Louise Jollyman said:


> Yes, I believe judges look for a fast retrieve with intensity, some call it stress, others call it focus, others call it speed, everyone will see different, I just know the difference in scores. I think in schutzhund, they still look for some stress as a good thing, as long as the dog is not looking submissive or downtrodden....
> 
> But Sara, those folks are great trainers, were great when they trained old school too, some people are just good no matter what method they use, why, because they use feel and talent!
> 
> Yes, Brad, Apollo has more drive than his father but he has also been trained differently too. Bodeus had standard AKC obedience for 6-9 months, then clicker, then drive training in schutzhund, and then a little NEPOPO when he was 5 years old and already SchH3. I didn't put an e-collar on him before he was SchH3, I wanted to learn how to use it correctly first.. Apollo began his e-collar training at 6 months, but he was trained with clicker and drive work before that, he never had the AKC obedience work early on, he has been trained largely with free shaping and then NEPOPO.


The most telltale factors: difference in drive; begin with marker training vs. something else. The e-collar work I see around here is basically fast, yet anxious dogs. If you want fast in the retrieve, rewarding at various points within the chain has gotten it for me. However, that said, you do have to factor in the dog's drive and mentality. Drive is drive. I'm not going to try to make it with avoidance type training to get the "look." The dog brings what he has. My bouv Khira is never going to look as fast drive as my corgi/terrier cross Khaiba. Khaiba is a pp dog and Khira began life with more "because I say so." Marker training came later in her life. 

T


----------



## Terrasita Cuffie

Louise Jollyman said:


> I believe in balance. I love free-shaping with my dogs and wrote an entire website on training schutzhund exercises with a clicker, I don't know how many other schutzhund folks took a clicker retrieve on the field!!! One judge said it couldn't be done, I told him "You just saw it dude!"
> 
> I think positive training is good, I think we should strive towards it, but I'm not going to be "pure" at anything, sorry!


 
Riverfront Working Dog Club in St. Louis.


----------



## Bob Scott

Terrasita Cuffie said:


> Riverfront Working Dog Club in St. Louis.

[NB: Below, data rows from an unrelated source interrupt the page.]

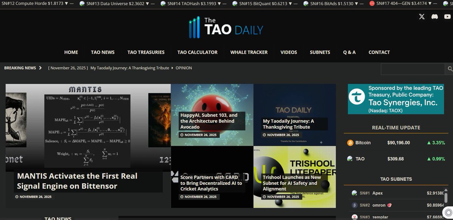Image resolution: width=453 pixels, height=220 pixels.
Task: Open the TAO NEWS menu item
Action: pyautogui.click(x=102, y=52)
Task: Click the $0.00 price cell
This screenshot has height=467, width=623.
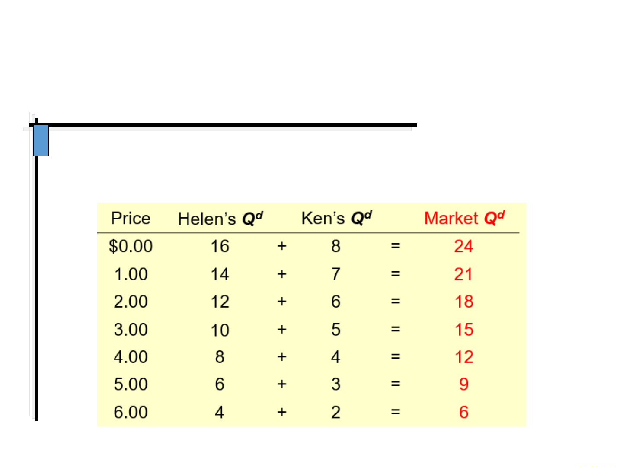Action: pos(131,247)
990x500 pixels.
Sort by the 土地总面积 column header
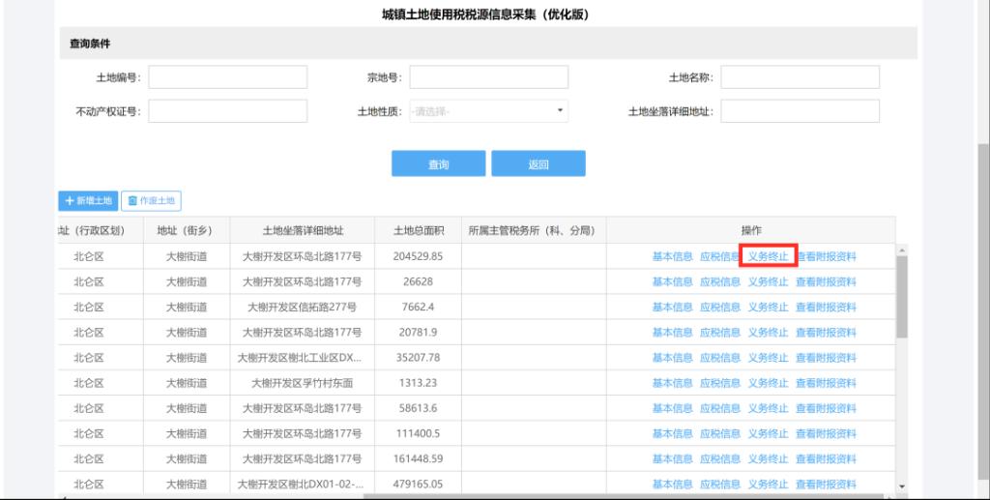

Ditto on that! RWDC is where I spent almost 6 yrs. Watch the video! http://www.rwdc.org/
You don't have to believe it. That's not important to those that train there.


----------



## Nicole Stark

Jennifer Coulter said:


> I know that with my new work dog, I had to result to more correction type tools than I would have needed if I could just have had the time I wanted to train things. But that is not reality. I can't control the environment at work (highly distracting) and I can't control the amount of time I am given to get to my dog around the environment on a daily basis.


I liked your entire post and understand your point above rather well. It's something I didn't comment on earlier regarding why I opted to go with an e collar for my outs. It was due in part to a comment made by one of the members which was picked up on one of my recorded sessions. The statement made was:

"Well if Wasabi doesn't out again, it's going to be nobody's turn." 

It didn't occur to me until I caught the comment that the time we were taking with her was found to be both bothersome and an excessive investment of club time. I felt pressured to move along more quickly and thus started using techniques that I probably should have avoided but didn't because I didn't understand the long term impact it would have once we set that into motion.

I've given some thought to that lately and think there's some things I should and need to be doing away from the club environment that will get us back on track. Anyway, I just wanted to comment on that since you brought up the aspect of time being a factor for why some opt to use something other than motivational training.


----------



## Sara Waters

Louise Jollyman said:


> But Sara, those folks are great trainers, were great when they trained old school too, some people are just good no matter what method they use, why, because they use feel and talent!


I guess I was trying to say that these people are good regardless, but they also want to win and they will only change if they think they get better results.

I also understand the time comment. However some of these handlers I know have got multiple dogs from puppies to novice up to the top levels. I suspect they become so familiar with how they train that it becomes a way of life, and is no more time consuming than any other way. Most of them have other jobs as well.

In terms of training at the clubs. In the days I used to train with a club many of the best handlers give up their time to help out on certain nights. I have had them watch me working with my dog and come over and give me really good advice. When it is each persons turn to run the practice set up, no one really feels under pressure because each run is discussed by the group. There is a shared training vision where I live and it is very rooted in positive.

There is also an expectation that you will do some work away from the club, but I have always left feeling I am leaving with good advice to work with.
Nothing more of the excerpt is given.